TIFF 2021: Petite Maman

TIFF 2021
TIFF 2021

Celine Sciamma's new film, Petite Maman is a sweet and thoughtful exploration of the love and connection between a child and a parent. The angle at which Sciamma frames this story is resoundingly unique – almost a backwards compatible articulation of a parental bond. We’re accustomed to seeing films tell stories and celebrate the love that a parent has for her child. And even in stories which tell of a child’s love for her parent, the script’s perspective inevitably feels written by adults for adults. Sciamma’s exploration is a softer-spoken, child-centric piece that drills down into the moments of youth that form the architecture of a child’s belief structure, and where, perhaps, the nature of the child-parent connection crystallises.

Petite Maman captures big life events through the small lens of an eight-year-old protagonist shortly after the death of her grandmother, Nelly (Joséphine Sanz) and her parents’ stay a few days at the old family home to clean out her mom’s stuff.  While Nelly plays in the woods, she befriends a neighbour girl named Marion (Gabrielle Sanz) and spends all her waking hours with her.
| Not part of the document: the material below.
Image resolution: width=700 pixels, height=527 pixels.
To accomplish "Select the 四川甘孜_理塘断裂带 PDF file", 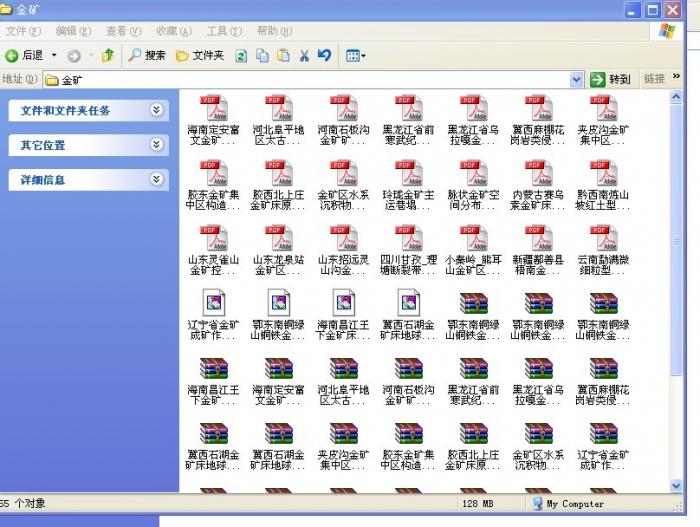I will click(x=408, y=246).
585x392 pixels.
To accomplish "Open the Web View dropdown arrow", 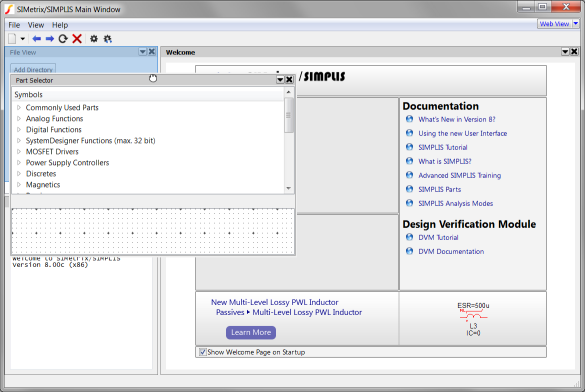I will point(576,24).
What unfolds is curious and mysterious at first – if not even a bit befuddling. However, what’s ultimately happening is Sciamma’s narrative poetry and deep dive into how a child’s mind processes her family’s generations which preceded her. The friendship with the neighbor girl unfolds on screen much like a fantasy although without any otherworldly, fantastical elements. It’s merely an innocent girl’s imagination and sweet exploration of her own identity.

Sciamma coaches her young actresses effectively. These talented girls – twin sisters, too – constantly offer naturalistic beats, and they offer an authentic look at how a kid processes life and develops formative personality traits. Specifically, Petite Maman dives into Nelly’s need for connection. From the opening shot, we find her saying ‘goodbye’ to residents at her recently deceased grandmother’s seniors home. She does so, because she aches to have closure for even the smallest chapters of her life, and she’s particularly saddened that she didn’t have a special ‘goodbye’ with her grandmother. Later on, she pleads with her dad to allow her to stay at her friend’s house because she has come to understand when an ending is near and knows there will be no such chance to have a sleepover like this again. Be thankful for what you have and enjoy it.  Nelly is coming to realise that life means dealing with finality, and this is her figuring out how to do so positively and attempt to understand it. To her credit, Sciamma never loses sight of the fact that Nelly is eight, and learning these lessons will be choppy and based in childlike processing. Meanwhile, via the friend Marion, we peek inside Nelly’s mother’s deep-rooted maternal instincts by way of the film’s central imagination fueled dynamic. We never fully know what kind of household or regular routine Nelly lives in, but we get to the kernel of each of Nelly’s and her mother’s need to process hurt feelings and their need to connect.

Petite Maman was a hurried little pandemic production. It has minimal locations – a house and the woods mostly – and a small cohort of a cast and crew. The two lead actresses come from the same household, after all. Sciamma does a great job drilling down into child psychology. Children are truly wonderful little humans, and Sciamma’s care and attention to the minutiae of that perspective – the type of play, mundanity, and interactions that fill an eight-year-old’s day – authentically tap into how a kid processes events to make sense of things like death and abandonment. The constraints of filming during Covid – smaller budgets, fewer crew, less mobility, etc. – meant this production was working far beneath the levels of her last production, Portrait of a Lady on Fire, but it suits this small, intimate world perfectly fine. Many of us during the pandemic spent weeks and months reflecting on our lives and what makes us tick. Petite Maman does just that, and in a very special way. It doesn’t reach massive emotional heights or insights, but Nelly and her mom earn their connection. Between the tiny, away-from-the-world production and its commitment to self-discovery, this may be the best Covid movie seen to date, and there wasn’t even a virus.